Is revenge travel dangerous?
Going into anything with a ‘f*ck it’ attitude has its benefits as well as it’s downfalls. Throwing your hands in the air and deciding to be carefree can be totally liberating, and it’s good to do this sometimes, especially on holiday. Travel revenge’s core principle is optimism; it’s the hopeful hunger of yearning exploration, especially after such a long time of isolation.
It’s easy to get swept away in a ‘treat yourself’ travel mentality, so it’s important to make sure that you’re still budgeting and focusing on safety and sustainability when you travel.
Will revenge travel save the tourism industry?
It’s really nice to think that historically, after devastation comes a resurgence of life. “When you look at what happens to tourism after a crisis, you always see a strong rebound,” Dr. Pierre Benckendorff, an associate professor in tourism from the University of Queensland, told The Straits Times. “There will be considerable unmet demand for travel while people are locked down and once they are able to travel again, we will see a surge in travel.”
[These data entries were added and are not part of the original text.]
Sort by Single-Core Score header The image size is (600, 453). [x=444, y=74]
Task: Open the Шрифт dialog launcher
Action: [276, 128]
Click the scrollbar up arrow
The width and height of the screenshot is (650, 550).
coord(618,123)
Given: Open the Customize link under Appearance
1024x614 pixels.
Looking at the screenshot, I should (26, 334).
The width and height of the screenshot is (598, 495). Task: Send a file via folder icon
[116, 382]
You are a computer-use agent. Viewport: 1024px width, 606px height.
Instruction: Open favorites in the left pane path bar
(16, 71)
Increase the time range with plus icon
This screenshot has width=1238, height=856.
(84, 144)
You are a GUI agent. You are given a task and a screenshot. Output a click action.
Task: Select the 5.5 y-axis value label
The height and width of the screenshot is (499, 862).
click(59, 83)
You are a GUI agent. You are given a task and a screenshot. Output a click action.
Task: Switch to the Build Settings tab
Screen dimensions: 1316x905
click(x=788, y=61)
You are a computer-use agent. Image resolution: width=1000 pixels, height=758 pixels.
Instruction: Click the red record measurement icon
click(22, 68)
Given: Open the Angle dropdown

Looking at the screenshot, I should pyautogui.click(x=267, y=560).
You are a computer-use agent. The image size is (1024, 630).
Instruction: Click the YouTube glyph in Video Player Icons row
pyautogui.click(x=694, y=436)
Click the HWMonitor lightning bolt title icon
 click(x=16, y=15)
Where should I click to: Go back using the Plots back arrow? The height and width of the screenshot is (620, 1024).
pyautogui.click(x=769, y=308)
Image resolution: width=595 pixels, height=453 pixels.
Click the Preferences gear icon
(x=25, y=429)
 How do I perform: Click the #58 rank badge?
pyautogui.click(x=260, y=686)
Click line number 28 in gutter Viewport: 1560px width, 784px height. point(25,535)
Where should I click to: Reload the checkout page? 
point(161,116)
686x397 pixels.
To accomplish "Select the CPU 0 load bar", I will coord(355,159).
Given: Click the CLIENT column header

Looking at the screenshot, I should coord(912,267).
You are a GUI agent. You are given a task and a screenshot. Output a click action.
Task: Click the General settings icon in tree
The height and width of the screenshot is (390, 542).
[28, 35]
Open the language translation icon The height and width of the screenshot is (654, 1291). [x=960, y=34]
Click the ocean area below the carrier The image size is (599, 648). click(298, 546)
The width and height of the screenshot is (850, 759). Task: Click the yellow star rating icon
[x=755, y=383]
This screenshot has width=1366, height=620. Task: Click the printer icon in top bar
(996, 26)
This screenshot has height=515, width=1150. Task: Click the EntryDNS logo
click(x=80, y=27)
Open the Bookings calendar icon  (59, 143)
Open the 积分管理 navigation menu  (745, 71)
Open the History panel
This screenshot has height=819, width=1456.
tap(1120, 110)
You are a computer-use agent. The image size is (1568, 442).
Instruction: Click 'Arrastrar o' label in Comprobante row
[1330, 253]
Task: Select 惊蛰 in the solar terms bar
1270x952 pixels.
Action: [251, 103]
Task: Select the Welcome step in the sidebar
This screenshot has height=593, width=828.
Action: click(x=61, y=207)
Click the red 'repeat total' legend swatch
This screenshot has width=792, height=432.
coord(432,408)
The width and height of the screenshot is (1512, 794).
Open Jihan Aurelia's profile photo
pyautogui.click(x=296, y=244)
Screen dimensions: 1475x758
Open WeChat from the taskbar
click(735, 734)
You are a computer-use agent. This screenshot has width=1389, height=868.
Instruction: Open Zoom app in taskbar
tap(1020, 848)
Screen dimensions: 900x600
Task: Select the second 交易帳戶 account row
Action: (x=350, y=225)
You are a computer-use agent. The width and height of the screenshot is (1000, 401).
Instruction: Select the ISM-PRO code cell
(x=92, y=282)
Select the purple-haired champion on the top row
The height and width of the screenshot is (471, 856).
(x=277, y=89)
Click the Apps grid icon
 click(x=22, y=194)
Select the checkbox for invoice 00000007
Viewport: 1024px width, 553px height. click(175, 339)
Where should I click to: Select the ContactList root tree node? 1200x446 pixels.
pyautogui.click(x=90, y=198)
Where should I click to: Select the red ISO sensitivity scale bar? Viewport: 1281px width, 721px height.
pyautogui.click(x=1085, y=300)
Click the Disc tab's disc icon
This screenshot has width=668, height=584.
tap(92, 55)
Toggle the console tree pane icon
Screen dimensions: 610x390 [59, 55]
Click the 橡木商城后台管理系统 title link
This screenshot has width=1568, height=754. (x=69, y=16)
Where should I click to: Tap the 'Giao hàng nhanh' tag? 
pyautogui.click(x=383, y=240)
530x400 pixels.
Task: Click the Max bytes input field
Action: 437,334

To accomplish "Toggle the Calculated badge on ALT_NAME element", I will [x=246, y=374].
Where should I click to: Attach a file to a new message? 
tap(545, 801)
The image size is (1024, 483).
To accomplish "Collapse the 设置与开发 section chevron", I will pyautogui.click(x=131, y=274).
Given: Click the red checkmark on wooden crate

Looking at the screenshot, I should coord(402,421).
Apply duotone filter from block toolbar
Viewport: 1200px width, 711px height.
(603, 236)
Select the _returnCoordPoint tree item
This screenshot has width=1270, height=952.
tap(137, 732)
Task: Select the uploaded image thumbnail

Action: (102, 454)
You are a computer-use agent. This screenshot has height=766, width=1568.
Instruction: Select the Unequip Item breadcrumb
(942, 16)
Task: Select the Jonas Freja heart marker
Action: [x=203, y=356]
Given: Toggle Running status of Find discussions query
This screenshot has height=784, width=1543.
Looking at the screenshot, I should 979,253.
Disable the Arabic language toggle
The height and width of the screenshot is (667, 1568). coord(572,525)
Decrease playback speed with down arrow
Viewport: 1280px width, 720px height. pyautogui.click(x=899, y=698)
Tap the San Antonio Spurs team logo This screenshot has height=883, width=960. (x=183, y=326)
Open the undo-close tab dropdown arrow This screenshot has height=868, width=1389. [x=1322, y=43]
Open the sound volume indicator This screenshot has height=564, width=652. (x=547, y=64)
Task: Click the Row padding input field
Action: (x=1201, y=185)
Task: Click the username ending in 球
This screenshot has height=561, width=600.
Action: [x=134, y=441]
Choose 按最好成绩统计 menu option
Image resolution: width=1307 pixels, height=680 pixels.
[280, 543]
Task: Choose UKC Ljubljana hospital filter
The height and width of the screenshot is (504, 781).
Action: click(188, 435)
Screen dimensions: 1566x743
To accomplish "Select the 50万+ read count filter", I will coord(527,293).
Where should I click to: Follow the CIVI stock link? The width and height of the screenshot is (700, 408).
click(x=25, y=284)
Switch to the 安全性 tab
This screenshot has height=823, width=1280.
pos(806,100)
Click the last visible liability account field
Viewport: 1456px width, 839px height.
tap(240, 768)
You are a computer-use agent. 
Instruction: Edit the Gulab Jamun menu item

In a survey conducted by Booking.com, 65% of travellers have reported their excitement to travel again, while 61% stated that the lockdown periods have made them more appreciative of travel as a whole.
Although the travel revenge mentality is real and people are showing a huge interest in getting back out and exploring the wonders of the world, it’s timeline is uncertain. There’s no question that travel will come back with a vengeance, but with countries releasing the vaccine at different rates, along with continued job insecurity, health risks and increasing unemployment, it’s difficult to say when travel will go back to normal.
All we can do is wait, plan our next trip(s), support our local tourism industries wherever we can and be COVID-safe so we can all get back out there ASAP.